* [JOB 1] Set down the part of the dog food forum thread from "I fed it for" to "is doing fine." word for word.
* [JOB 2] In the dog food forum thread, which foods did Orchid switch to after feeding NOW! Small Breed?
* [JOB 3] Extend the forum thread about NOW! Fresh Grain Free Small Breed dog food, picking up right after its last line.

* [DOCUMENT EXCERPT]
------------
# Now! Fresh Grain Free Small Breed Recipe



## damara23 (Nov 24, 2012)

Now! Fresh Grain Free Small Breed Recipe - I read the ingredients and like the reviews on this kibble. Anyone feeds this to their fluff?

BTW, how often do you buy dog food? Trying to figure out how long a 6lb bag will last at $30.


----------



## Orchid (Sep 25, 2011)

I fed mine the NOW! (small breed) for about 6 months until I recently switched. I only switched because I've heard it's good to change ever so often, plus I think they get tired of the same thing. I switched to Fromm and Honest Kitchen (I give both), but the specialty pet store told me they thought the NOW! was a better food than the Fromm. I think as far as kibble goes the NOW! is an excellent kibble. Seems like I only paid $17 for a 6 lb. bag from Mr. Chewy but I'm not sure. $30 seems high.


----------



## Little Oscar (Nov 29, 2012)

I feed grain free, not really out of choice (long story)... they love it so I hope it's as good as they claim it to be!


----------



## LJSquishy (Feb 27, 2008)

I fed it for quite a while and my two did really well on it. The kibble is super tiny which is a nice bonus. I switched foods because London had some digestive issues (not from the food) and had to go on a very plain diet for a while and I just haven't switched her to something different since then because she is doing fine.


----------



## poochie2 (Jan 14, 2010)
------------
* [INFORMATION PROVIDED]
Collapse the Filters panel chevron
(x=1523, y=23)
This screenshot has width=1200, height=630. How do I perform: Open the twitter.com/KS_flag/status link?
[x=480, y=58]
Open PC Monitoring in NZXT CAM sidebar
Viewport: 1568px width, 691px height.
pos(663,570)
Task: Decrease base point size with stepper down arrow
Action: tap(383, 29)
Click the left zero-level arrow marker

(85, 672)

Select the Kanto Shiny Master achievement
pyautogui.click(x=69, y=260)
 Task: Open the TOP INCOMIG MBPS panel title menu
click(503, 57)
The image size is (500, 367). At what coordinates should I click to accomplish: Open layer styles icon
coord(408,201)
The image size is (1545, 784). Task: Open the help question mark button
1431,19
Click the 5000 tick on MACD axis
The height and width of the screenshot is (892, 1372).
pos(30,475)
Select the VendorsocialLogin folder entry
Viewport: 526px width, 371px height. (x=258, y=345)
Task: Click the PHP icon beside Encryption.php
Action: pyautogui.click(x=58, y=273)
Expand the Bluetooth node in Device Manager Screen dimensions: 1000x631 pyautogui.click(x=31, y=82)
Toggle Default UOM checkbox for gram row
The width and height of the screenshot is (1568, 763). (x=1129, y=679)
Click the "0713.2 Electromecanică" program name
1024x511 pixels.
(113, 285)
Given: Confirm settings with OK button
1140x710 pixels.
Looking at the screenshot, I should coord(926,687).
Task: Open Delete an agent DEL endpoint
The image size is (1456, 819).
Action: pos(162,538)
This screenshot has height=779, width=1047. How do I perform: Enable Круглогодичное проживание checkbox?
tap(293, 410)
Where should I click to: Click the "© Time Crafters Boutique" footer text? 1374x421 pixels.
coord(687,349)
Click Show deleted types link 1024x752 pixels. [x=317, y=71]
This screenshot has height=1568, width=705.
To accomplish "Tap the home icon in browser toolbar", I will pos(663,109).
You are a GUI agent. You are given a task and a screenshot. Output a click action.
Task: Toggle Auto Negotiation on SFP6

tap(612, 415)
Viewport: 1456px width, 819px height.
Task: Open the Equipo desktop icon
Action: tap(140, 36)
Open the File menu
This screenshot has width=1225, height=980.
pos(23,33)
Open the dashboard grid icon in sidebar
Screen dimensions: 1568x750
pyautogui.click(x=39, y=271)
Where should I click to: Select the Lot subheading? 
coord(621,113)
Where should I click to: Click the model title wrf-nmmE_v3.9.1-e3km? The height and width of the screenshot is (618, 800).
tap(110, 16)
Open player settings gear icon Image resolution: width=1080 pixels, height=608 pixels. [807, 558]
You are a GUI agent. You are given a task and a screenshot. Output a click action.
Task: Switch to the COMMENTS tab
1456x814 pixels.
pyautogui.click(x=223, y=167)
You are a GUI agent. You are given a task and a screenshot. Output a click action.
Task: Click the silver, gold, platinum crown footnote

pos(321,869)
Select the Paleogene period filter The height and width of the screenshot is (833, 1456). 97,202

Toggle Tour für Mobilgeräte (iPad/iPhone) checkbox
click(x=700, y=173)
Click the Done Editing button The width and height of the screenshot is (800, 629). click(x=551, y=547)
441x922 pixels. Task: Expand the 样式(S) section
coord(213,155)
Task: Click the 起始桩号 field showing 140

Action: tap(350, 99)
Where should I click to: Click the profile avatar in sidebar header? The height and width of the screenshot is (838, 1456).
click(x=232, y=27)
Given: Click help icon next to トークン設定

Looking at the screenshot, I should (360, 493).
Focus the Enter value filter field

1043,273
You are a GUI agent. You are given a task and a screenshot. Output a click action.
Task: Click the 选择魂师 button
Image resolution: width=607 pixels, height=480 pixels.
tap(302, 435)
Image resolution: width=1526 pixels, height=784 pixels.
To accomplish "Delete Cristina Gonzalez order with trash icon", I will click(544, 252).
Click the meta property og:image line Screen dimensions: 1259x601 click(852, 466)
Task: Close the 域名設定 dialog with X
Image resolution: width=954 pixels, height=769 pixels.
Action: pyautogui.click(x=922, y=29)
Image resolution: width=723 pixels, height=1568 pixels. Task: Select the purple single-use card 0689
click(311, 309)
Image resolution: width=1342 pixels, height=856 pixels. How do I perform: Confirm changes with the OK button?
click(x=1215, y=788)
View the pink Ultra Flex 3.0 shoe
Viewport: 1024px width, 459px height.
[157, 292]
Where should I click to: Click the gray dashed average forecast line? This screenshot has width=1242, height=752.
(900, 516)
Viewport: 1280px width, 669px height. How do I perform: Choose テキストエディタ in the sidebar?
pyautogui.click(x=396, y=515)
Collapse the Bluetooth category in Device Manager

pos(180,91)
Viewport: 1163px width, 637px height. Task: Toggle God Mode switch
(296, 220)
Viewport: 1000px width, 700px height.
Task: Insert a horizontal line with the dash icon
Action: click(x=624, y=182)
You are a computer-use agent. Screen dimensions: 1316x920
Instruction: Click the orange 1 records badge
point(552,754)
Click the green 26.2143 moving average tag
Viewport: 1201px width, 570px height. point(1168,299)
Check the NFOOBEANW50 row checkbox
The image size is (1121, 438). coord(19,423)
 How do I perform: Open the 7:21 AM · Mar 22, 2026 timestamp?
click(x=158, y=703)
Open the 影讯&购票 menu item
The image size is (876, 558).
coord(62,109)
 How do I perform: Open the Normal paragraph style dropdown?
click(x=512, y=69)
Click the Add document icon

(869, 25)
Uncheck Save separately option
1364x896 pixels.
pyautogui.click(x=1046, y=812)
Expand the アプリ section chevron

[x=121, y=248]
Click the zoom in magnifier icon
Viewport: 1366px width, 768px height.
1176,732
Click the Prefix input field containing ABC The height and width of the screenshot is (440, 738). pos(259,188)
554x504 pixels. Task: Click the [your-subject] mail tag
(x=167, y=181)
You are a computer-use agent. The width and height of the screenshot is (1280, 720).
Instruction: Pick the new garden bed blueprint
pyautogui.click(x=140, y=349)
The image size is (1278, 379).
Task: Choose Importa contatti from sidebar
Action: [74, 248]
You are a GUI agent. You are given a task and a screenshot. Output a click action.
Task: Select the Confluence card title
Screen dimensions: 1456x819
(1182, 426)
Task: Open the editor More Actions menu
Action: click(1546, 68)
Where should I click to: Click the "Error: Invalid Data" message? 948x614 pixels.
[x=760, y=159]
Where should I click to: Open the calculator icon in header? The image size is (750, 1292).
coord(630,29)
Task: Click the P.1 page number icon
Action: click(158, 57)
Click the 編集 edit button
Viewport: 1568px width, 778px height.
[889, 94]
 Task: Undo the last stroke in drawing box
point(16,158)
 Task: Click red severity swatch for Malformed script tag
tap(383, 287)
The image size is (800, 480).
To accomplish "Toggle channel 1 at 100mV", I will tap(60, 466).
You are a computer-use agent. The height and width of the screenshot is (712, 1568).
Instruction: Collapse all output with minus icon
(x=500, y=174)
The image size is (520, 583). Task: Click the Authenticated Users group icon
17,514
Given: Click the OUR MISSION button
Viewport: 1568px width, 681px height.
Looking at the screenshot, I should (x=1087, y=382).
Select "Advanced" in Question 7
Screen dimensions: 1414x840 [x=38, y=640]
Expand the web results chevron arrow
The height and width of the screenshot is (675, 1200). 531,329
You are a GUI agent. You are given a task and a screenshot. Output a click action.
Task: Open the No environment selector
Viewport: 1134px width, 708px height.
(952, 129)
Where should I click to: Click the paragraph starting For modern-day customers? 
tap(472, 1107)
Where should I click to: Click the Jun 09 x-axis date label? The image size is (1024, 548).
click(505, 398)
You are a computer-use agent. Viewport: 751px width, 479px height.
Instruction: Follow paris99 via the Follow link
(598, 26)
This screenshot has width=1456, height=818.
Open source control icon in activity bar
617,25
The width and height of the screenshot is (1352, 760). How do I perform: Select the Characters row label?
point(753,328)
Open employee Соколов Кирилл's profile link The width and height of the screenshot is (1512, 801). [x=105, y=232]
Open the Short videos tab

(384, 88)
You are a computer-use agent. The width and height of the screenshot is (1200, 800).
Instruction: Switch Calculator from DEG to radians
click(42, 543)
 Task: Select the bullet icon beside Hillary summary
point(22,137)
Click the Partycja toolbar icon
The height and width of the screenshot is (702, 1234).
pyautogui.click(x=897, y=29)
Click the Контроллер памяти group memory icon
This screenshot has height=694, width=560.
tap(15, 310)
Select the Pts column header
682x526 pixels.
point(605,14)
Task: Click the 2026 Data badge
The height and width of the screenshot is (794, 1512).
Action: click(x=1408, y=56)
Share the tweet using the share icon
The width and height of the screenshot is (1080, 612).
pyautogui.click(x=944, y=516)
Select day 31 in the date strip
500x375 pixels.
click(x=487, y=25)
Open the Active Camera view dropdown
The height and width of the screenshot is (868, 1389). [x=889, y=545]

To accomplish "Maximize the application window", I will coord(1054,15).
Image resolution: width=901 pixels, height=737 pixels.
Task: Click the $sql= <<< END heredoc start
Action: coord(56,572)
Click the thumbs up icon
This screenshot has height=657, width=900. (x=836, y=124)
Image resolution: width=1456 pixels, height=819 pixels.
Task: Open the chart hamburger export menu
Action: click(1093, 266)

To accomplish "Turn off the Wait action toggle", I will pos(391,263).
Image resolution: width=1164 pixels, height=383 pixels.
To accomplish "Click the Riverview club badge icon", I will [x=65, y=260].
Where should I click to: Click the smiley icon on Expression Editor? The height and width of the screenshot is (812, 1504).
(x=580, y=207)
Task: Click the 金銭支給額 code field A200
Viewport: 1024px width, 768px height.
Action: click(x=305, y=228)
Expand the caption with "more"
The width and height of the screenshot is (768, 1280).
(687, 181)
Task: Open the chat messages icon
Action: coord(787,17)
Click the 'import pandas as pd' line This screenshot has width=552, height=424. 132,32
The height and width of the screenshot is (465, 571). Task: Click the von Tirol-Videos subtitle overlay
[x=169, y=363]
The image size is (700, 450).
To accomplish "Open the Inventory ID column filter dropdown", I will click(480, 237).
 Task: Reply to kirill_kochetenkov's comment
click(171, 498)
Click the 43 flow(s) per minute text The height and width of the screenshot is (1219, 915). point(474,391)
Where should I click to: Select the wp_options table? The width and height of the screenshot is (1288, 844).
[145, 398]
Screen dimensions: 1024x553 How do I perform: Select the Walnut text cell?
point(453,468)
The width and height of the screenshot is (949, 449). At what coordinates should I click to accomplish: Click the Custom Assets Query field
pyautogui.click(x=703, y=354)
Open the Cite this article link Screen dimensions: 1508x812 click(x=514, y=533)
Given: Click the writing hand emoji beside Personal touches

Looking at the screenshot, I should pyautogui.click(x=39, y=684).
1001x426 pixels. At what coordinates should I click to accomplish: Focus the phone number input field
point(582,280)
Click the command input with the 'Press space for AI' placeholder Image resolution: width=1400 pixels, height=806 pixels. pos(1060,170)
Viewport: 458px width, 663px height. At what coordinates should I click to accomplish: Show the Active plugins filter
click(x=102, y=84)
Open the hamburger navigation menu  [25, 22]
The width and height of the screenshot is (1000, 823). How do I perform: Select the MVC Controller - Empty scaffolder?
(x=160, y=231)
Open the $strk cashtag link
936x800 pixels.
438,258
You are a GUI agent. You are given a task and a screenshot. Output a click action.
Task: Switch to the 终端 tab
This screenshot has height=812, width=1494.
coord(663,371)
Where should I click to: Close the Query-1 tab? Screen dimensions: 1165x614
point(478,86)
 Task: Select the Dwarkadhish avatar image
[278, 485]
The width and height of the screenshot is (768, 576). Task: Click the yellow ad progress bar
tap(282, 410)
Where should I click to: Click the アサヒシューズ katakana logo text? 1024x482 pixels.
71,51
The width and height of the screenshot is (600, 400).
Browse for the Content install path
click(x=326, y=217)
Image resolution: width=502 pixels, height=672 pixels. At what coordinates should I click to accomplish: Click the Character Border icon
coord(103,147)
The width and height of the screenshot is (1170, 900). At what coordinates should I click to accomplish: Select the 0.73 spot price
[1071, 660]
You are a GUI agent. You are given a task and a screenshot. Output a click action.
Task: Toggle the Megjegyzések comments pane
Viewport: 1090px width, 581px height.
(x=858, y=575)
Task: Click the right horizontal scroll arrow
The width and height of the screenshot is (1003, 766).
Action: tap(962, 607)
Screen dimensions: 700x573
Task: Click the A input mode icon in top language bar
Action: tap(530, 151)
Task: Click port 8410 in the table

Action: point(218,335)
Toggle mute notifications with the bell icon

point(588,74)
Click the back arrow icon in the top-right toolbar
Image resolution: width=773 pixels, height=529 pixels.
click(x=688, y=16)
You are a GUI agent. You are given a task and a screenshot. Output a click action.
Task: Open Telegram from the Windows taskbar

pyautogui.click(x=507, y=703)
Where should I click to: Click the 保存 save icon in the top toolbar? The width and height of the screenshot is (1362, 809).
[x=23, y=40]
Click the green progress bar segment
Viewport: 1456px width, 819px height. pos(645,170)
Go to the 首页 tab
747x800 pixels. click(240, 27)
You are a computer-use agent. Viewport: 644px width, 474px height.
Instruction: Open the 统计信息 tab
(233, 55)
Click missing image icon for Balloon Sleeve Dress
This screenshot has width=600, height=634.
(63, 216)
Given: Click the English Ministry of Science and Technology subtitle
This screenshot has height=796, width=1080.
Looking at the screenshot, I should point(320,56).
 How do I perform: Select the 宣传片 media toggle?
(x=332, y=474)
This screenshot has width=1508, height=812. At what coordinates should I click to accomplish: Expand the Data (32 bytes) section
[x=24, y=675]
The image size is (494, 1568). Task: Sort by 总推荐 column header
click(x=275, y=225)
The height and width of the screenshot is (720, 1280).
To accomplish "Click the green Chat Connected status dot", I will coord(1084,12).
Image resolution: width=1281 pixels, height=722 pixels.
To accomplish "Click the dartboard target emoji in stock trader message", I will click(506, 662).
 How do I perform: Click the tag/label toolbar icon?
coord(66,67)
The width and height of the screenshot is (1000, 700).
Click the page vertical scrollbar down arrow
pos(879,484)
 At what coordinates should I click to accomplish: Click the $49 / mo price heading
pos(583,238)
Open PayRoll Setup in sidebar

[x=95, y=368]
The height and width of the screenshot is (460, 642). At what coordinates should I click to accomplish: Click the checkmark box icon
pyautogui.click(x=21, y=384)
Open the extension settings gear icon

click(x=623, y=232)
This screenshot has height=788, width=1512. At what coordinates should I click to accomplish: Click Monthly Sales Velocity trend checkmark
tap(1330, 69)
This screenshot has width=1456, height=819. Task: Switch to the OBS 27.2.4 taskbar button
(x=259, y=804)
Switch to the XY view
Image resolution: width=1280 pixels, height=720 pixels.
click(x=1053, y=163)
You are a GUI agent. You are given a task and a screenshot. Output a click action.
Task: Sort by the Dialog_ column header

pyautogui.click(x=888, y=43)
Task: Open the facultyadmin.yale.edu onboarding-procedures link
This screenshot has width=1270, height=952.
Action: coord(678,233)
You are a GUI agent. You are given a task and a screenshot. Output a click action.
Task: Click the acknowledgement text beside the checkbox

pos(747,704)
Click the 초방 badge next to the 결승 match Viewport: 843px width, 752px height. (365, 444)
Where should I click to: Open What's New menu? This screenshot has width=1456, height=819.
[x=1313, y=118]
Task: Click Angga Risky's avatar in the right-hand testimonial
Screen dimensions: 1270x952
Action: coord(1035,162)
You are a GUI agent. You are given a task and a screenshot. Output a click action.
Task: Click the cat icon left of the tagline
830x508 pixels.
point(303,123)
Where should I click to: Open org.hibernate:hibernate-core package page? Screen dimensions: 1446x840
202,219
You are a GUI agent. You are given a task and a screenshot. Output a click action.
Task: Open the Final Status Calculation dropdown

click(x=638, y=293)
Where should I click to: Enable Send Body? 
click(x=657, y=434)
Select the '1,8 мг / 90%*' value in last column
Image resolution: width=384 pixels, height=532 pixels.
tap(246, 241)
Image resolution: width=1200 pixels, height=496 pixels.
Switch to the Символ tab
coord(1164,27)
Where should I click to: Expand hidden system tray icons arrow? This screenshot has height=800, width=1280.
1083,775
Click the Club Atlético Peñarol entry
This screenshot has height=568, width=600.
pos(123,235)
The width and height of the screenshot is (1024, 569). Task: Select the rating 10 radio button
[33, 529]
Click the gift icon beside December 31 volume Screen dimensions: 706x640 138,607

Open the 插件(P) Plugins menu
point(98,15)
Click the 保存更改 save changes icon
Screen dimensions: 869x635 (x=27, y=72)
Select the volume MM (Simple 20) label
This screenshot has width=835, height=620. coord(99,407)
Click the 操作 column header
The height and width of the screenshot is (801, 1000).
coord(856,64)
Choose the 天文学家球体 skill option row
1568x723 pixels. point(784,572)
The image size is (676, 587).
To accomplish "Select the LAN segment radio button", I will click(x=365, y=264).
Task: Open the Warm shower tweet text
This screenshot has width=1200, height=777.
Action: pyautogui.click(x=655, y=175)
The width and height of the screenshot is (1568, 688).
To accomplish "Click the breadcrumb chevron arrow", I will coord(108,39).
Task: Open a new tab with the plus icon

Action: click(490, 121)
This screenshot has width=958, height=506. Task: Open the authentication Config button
------------
* [RESPONSE 1]
I fed it for quite a while and my two did really well on it. The kibble is super tiny which is a nice bonus. I switched foods because London had some digestive issues (not from the food) and had to go on a very plain diet for a while and I just haven't switched her to something different since then because she is doing fine.

* [RESPONSE 2] Fromm and Honest Kitchen.

* [RESPONSE 3]
Now small breed is the only kibble I feed. I really like the ingredients and I know exactly where it is made. It's a really good facility. I use the bag within a 3 month period...even if there is some left at the bottom I toss it because I think any kibble can change taste after a while. I also feed 4 types of canned food that I rotate. ( Blue buffalo, Nature's Variety, Weruva ...and I cannot remember the other one)
Now is a great food. It is very balanced and I really like the ingredient list.


----------



## shellbeme (Mar 1, 2011)

I like Now and Go, but, I am not overly impressed with the ingredient list. It is not by any means a bad food, in fact it is a better one if you want to give it a go, some people really rave about it and I just dont see why


----------



## babycake7 (Jan 30, 2012)

I feed Bella Blue Freedom (grain free). She has done great on it. I've actually not ever fed anything else. She is not a picky eater...thank goodness.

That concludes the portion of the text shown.